A mounting protects each end of a katana or wakizashi hilt. The fuchi is the collar at the base of the grip next to the sword guard (tsuba), with a hole to allow the tang to pass through. The other is the kashira on the pommel. The fuchi and kashira were often made in matching sets, often referred to together as fuchigashira.
A kashira also often matched other sword fittings of a koshirae.
The term koshirae refers to a complete functional mounting of Japanese samurai swords and even tanto daggers. It consists of a braided hilt wrapping (tsuka-ito), a sword guard (tsuba), and lacquered scabbard (saya). Other sword fittings include matching fuchi and kashira, menuki (ornaments on the hilt’s sides), seppa (washers on each side of the tsuba), kojiri (scabbard chape), and sometimes a kozuka (handle of the utility knife).
A matching fuchi and kashira were often made for a daisho koshirae.
During the Edo period, spanning from 1603 to 1867, the samurai wore a paired set of swords called daisho, consisting of a katana and a wakizashi. Formal daisho hilts often had a black-lacquered horn kashira, white sharkskin wrapping, and black silk braid. The daisho carried by the daimyo were distinguished for their fine craftsmanship. Other types of daisho mountings had kashira made of shakudo or shibuichi.
Cross-cultural influences inspired some kashira designs.

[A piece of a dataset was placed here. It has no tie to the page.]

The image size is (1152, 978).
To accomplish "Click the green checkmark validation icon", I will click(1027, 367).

During the Edo period, there was significant cultural exchange and trade between Japan and other regions. Some kashira were shaped like an Indian betel box called pandan, which was used to hold betel leaves, nuts, and other ingredients for chewing. The pandan box also inspired Dutch tobacco boxes.
Some kashira featured Chinese-inspired motifs.

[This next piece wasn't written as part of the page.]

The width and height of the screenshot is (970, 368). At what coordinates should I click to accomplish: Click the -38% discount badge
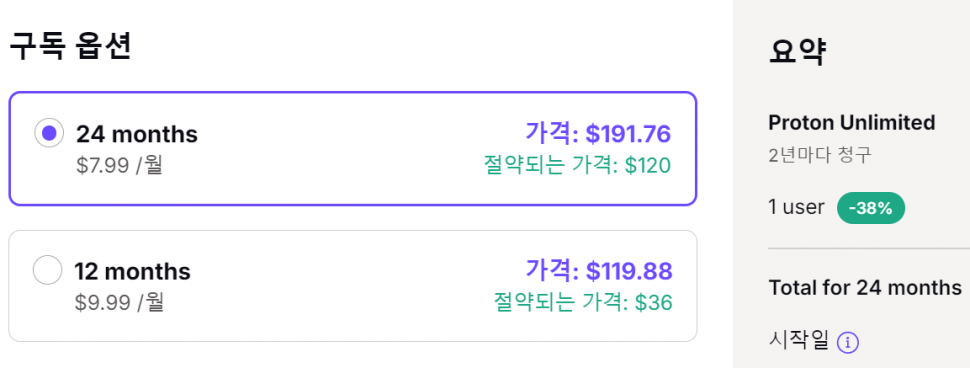click(x=870, y=208)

During the Edo period, Chinese high culture significantly influenced educated Japanese circles. Japan turned to China as a source of cultural inspiration when it had limited contact with the outside world. In a fuchi-kashira set, a kashira featured the Chinese scholar Su Shi, an important figure in classical Chinese literature.
The pommel of a tachi is called kabutogane instead of kashira.
The tachi is the earliest form of curved, single-edged sword in Japan. Its pommel is called kabutogane, meaning helmet metal-fitting. It is much larger than the later kashira and features large side openings. It also has a loop fastened to attach the sword knot (udenuki cord).
The kashira is a pommel cap that fits over the top of the hilt. It is one of the many sword mountings that contribute to a Japanese sword‘s overall beauty and functionality. With its intricate designs, motifs, and craftsmanship, the kashira is a testament to exceptional traditional Japanese metalworking.